## Task objective
All that is wanted is the line with "This screenshot has width=702, height=527." and each line after it to the end of the data below, set down exactly and without pictures.

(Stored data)
----------------------------------------

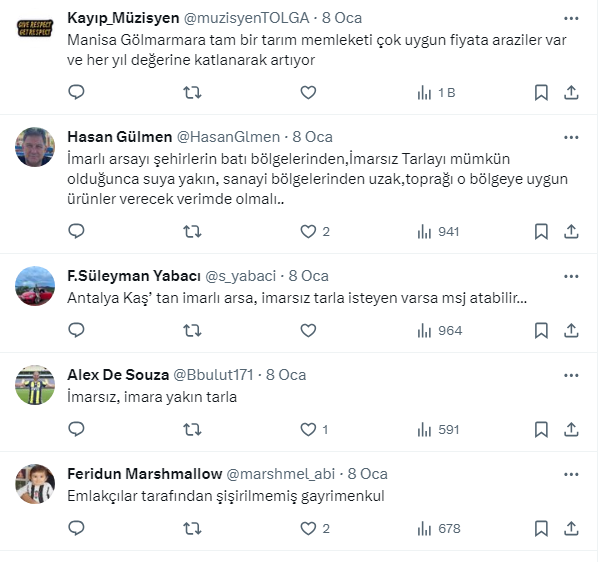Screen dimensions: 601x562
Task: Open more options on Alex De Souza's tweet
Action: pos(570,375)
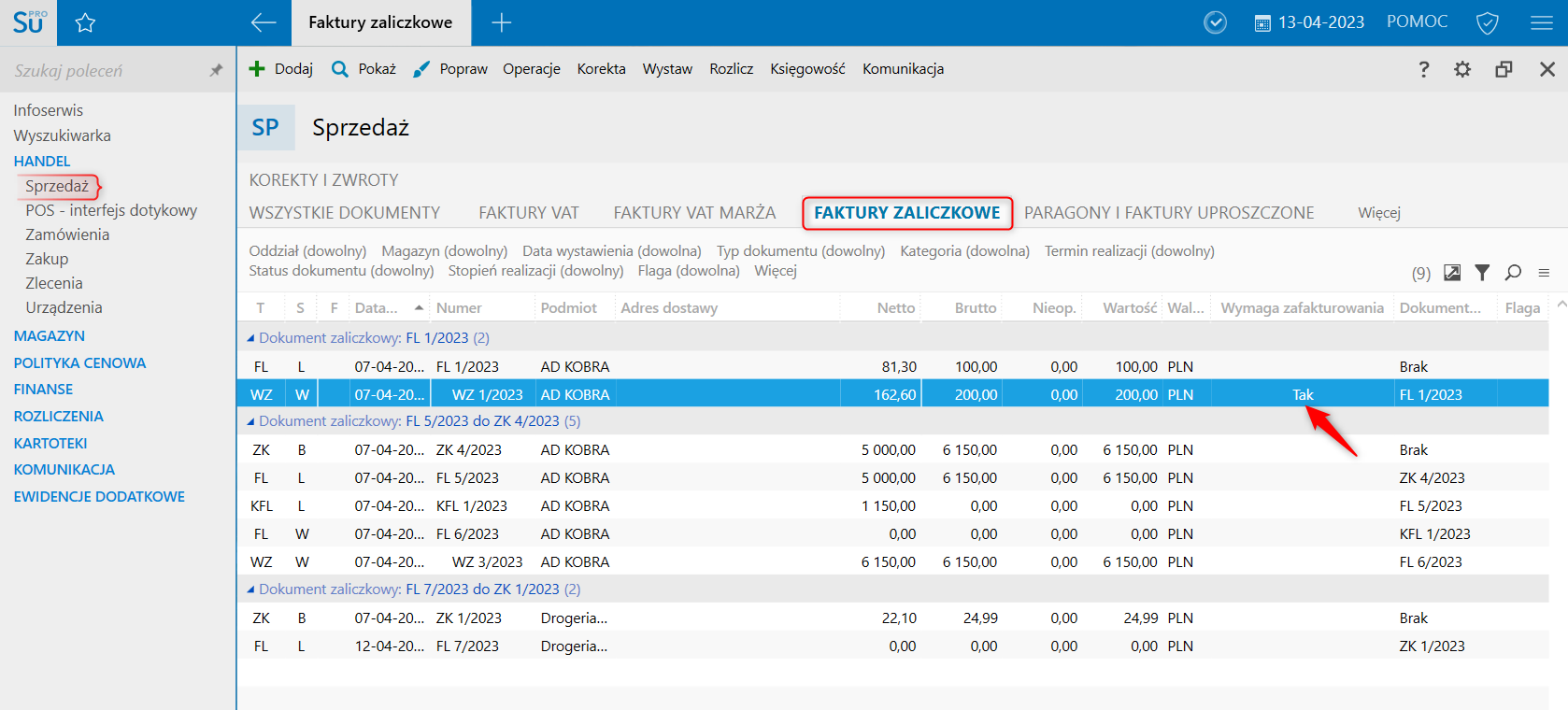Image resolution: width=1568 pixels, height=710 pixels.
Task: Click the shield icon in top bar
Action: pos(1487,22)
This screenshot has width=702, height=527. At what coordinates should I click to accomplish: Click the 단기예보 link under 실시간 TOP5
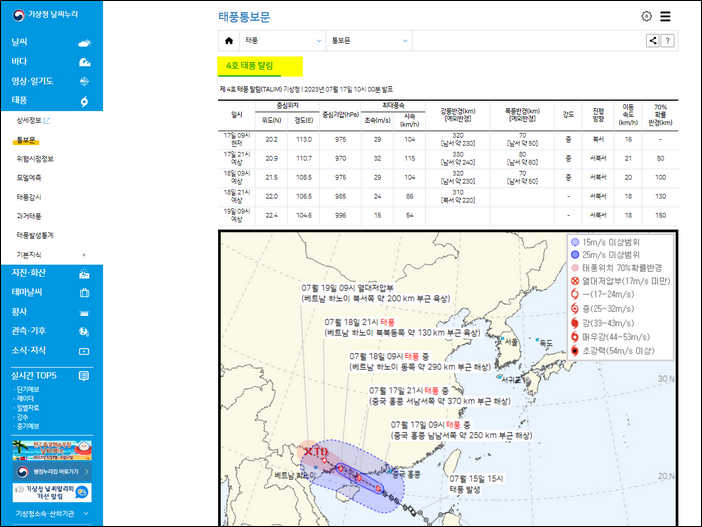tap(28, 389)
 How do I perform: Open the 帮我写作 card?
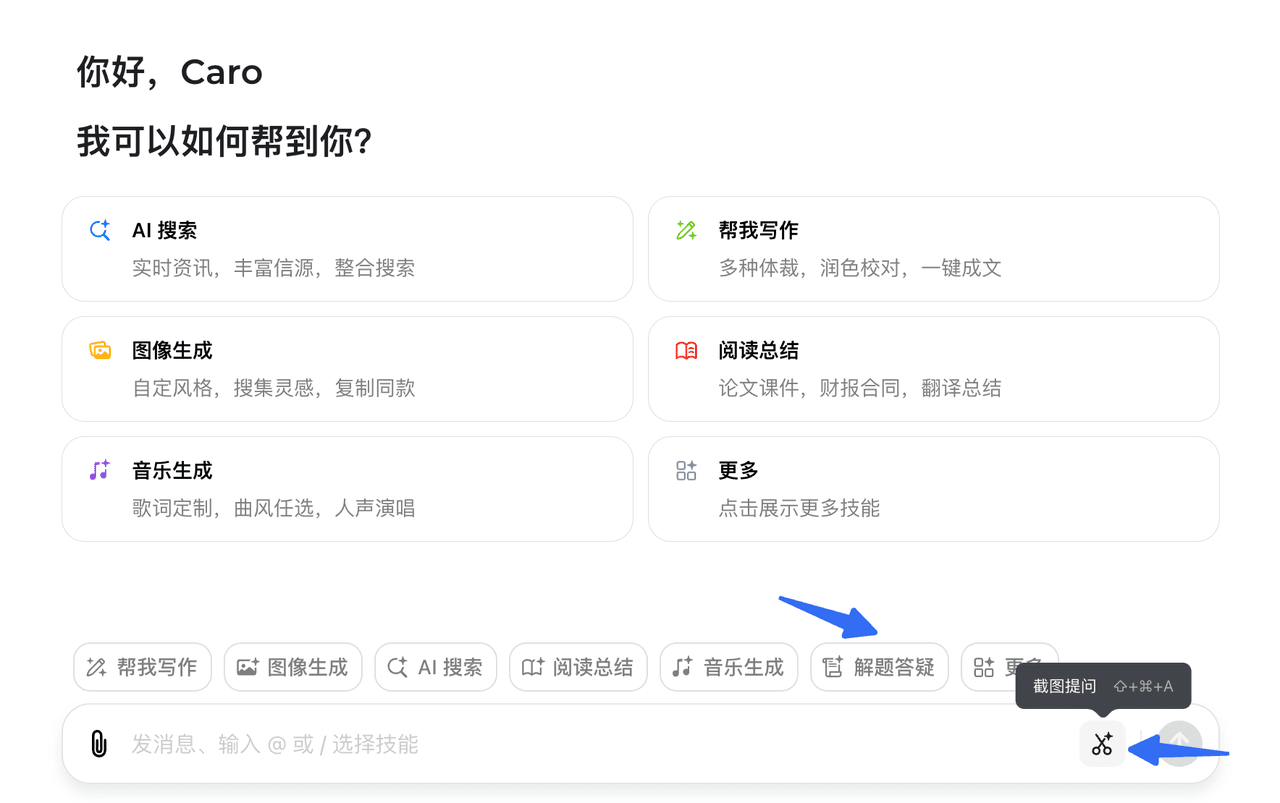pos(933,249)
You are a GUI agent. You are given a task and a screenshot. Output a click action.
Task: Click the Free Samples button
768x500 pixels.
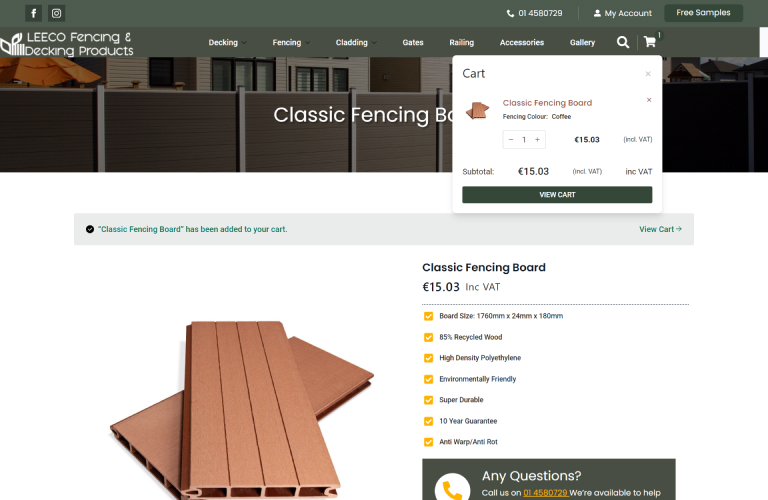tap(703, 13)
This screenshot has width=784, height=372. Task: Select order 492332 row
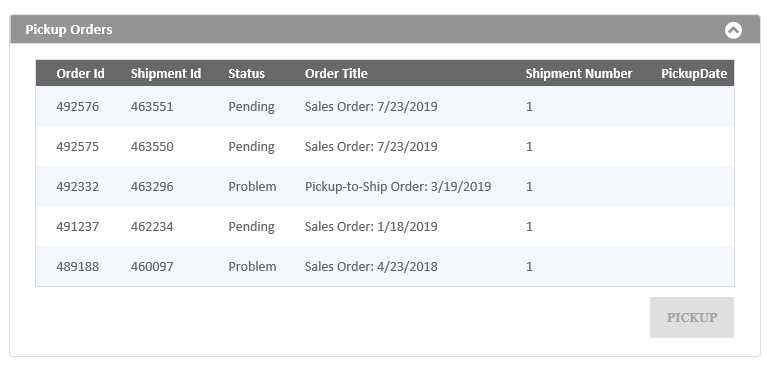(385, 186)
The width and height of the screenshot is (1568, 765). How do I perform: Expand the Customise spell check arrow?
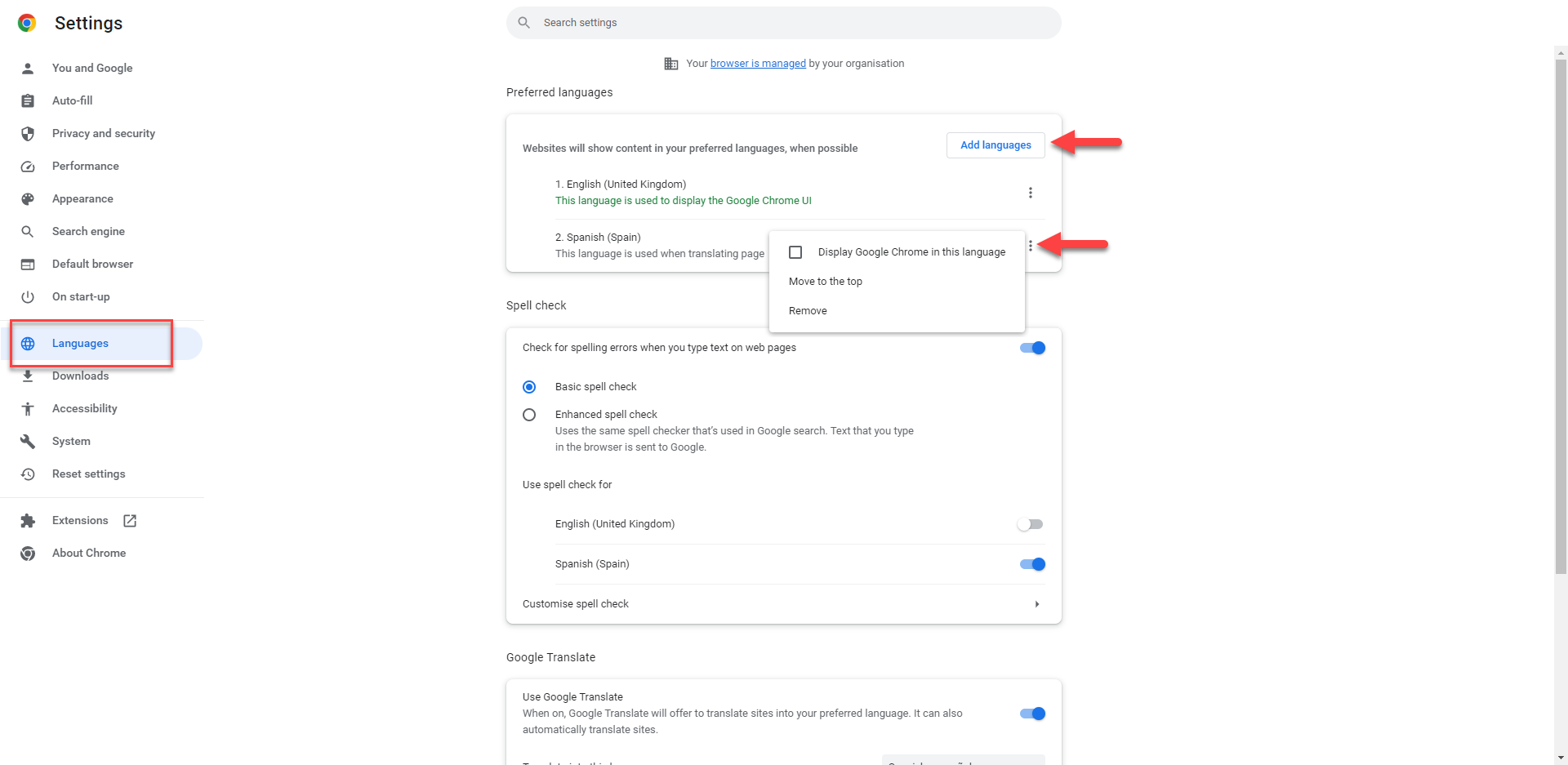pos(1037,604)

----------------------------------------

## Response to the exercise
This screenshot has width=702, height=527. At what coordinates should I click to accomplish: Click the 단기예보 link under 실시간 TOP5
tap(28, 389)
 How do I perform: Open the 帮我写作 card?
pos(933,249)
You are a GUI agent. You are given a task and a screenshot. Output a click action.
Task: Click the Free Samples button
768x500 pixels.
tap(703, 13)
This screenshot has width=784, height=372. Task: Select order 492332 row
(385, 186)
The width and height of the screenshot is (1568, 765). How do I perform: Expand the Customise spell check arrow?
pos(1037,604)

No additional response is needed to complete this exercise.